Source text:
▬▬▬▬▬▬▬▬▬▬
Three simple ways to overcome entrepreneur burnout as a start-up owner

Being in the midst of launching a business is an exciting time.

You’re bringing your vision to life, and the possibilities can feel endless…

… but so can your to-do list.

And if you’re not careful, you can quickly burn out.

Here are eight signs that you might be burned out:

Eight signs you’re suffering from entrepreneurial burnout

  • You’re feeling low on energy
  • You’re struggling to concentrate
  • You’re feeling overwhelmed by everything that’s on your plate
  • You’re stressed and irritable
  • You’re struggling to grow your business
  • You don’t feel like you can come up with creative ideas or solutions
  • Your family, friends, and colleagues have noticed you’re acting differently
  • You’re dreading going into the office on workdays

If you tick these boxes, don’t worry – burnout is something every business owner has gone through at one time or another. It’s part and parcel of the entrepreneurial journey.

Plus, there’s plenty you can do to combat feeling overwhelmed and get back to feeling your best and firing on all cylinders in the office.

Here are four ways to overcome entrepreneur burnout as a start-up owner.

Learn to say “no”

There’s a lot on your plate while you’re trying to grow a start-up.

You’re not only responsible for delivering the work, but also for growing the company, making sure the finances are in order, keeping your staff happy and motivated, and so much more.

What’s more, it can often feel like you have to throw yourself into every single opportunity that comes along. That means stacking networking events, coffees, and the latest marketing trends on top of your already hectic schedule.

Is it any wonder you’re feeling burned out?

While this all might be good for business, it’s not good for your wellbeing.

And a burned out business owner isn’t an effective leader.

To maintain your mental health – not to mention give your business the best chances of succeeding – you need to learn to say “no” to the things that don’t directly contribute to your business’s key objectives.

So first, define your one clear goal – the one thing that if it’s all you achieved this year it would still be a successful year for your business.

That might be a number of sales, an amount of revenue, or a number of active users on your platform.

Once you’ve nailed down your one clear goal, say “no” to everything that doesn’t directly contribute towards helping you achieve it.

For example, if your goal is to run a successful investment round, is the half-an-hour interacting with posts on LinkedIn each day really helping you achieve that?

If you’re like most start-up owners, you’ll quickly find that plenty of the tasks, meetings, and events you’ve committed to don’t directly contribute to your business’s one key objective.

Culling these commitments from your calendar will go a long way to protecting you from burnout – not to mention make you a more effective leader.
▬▬▬▬▬▬▬▬▬▬
Provided information:

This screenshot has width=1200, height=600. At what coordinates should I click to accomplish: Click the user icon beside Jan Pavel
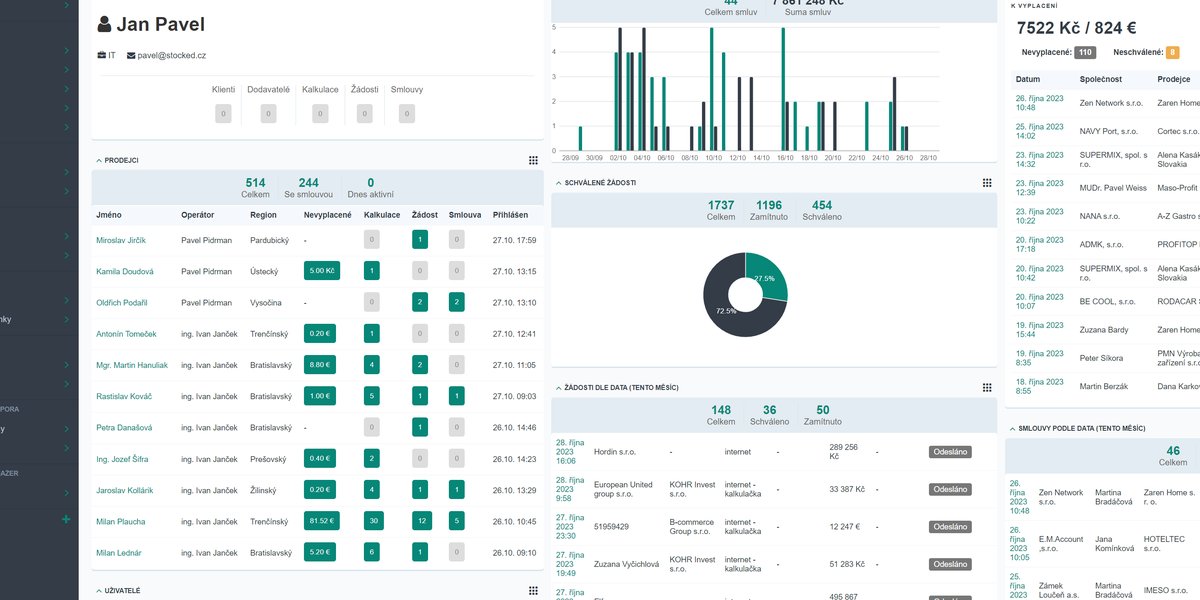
▬▬▬▬▬▬▬▬▬▬
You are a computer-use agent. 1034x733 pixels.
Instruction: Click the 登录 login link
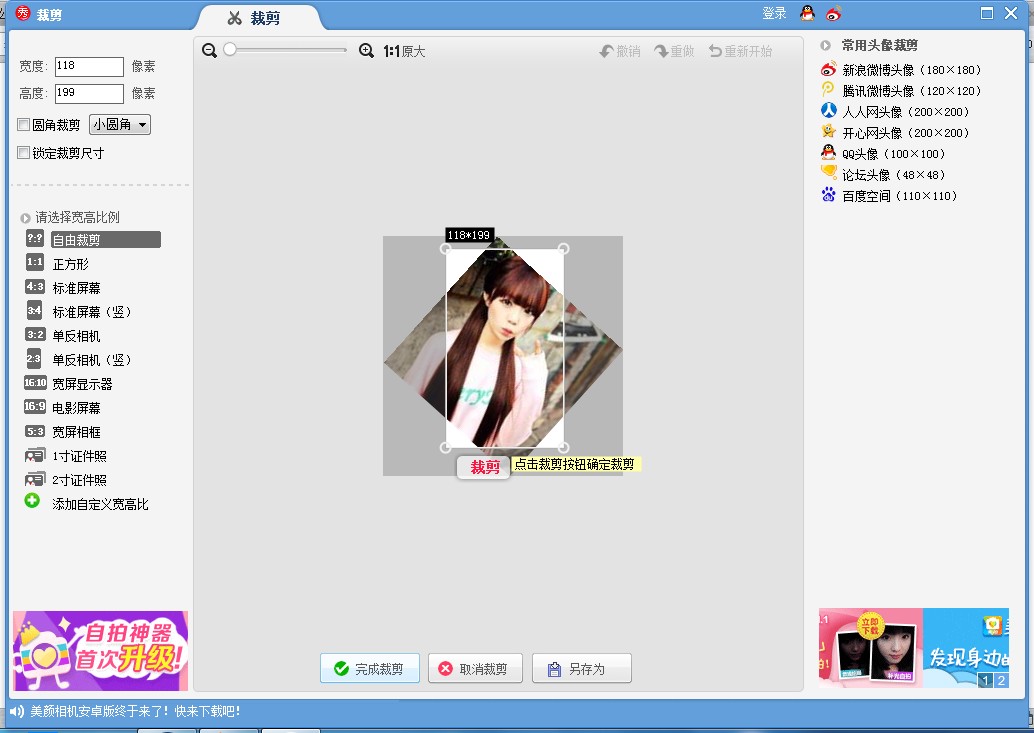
▬▬▬▬▬▬▬▬▬▬
Your tasks:
[1] Answer the following questions from the article on entrepreneur burnout.
(a) How many signs of entrepreneurial burnout does the article list?
(b) What three possibilities does it offer as a "one clear goal"?
(c) In the investment-round example, how much time each day is spent interacting with posts on LinkedIn?
[2] Translate this sentence from the article on entrepreneur burnout into French: "Once you’ve nailed down your one clear goal, say “no” to everything that doesn’t directly contribute towards helping you achieve it."
[3] According to the article on entrepreneur burnout, why should a start-up owner learn to say "no" to commitments that do not serve the business's key objectives?
The records were drawn from a separate source.

Results of the tasks:
[1]
(a) Eight.
(b) A number of sales, an amount of revenue, or a number of active users on your platform.
(c) Half an hour.

[2] Une fois que vous avez défini votre unique objectif clair, dites « non » à tout ce qui ne contribue pas directement à vous aider à l’atteindre.

[3] Saying "no" helps the owner maintain their mental health and gives the business the best chance of succeeding, because a burned-out business owner is not an effective leader. Removing these commitments from the calendar protects against burnout and makes the owner a more effective leader.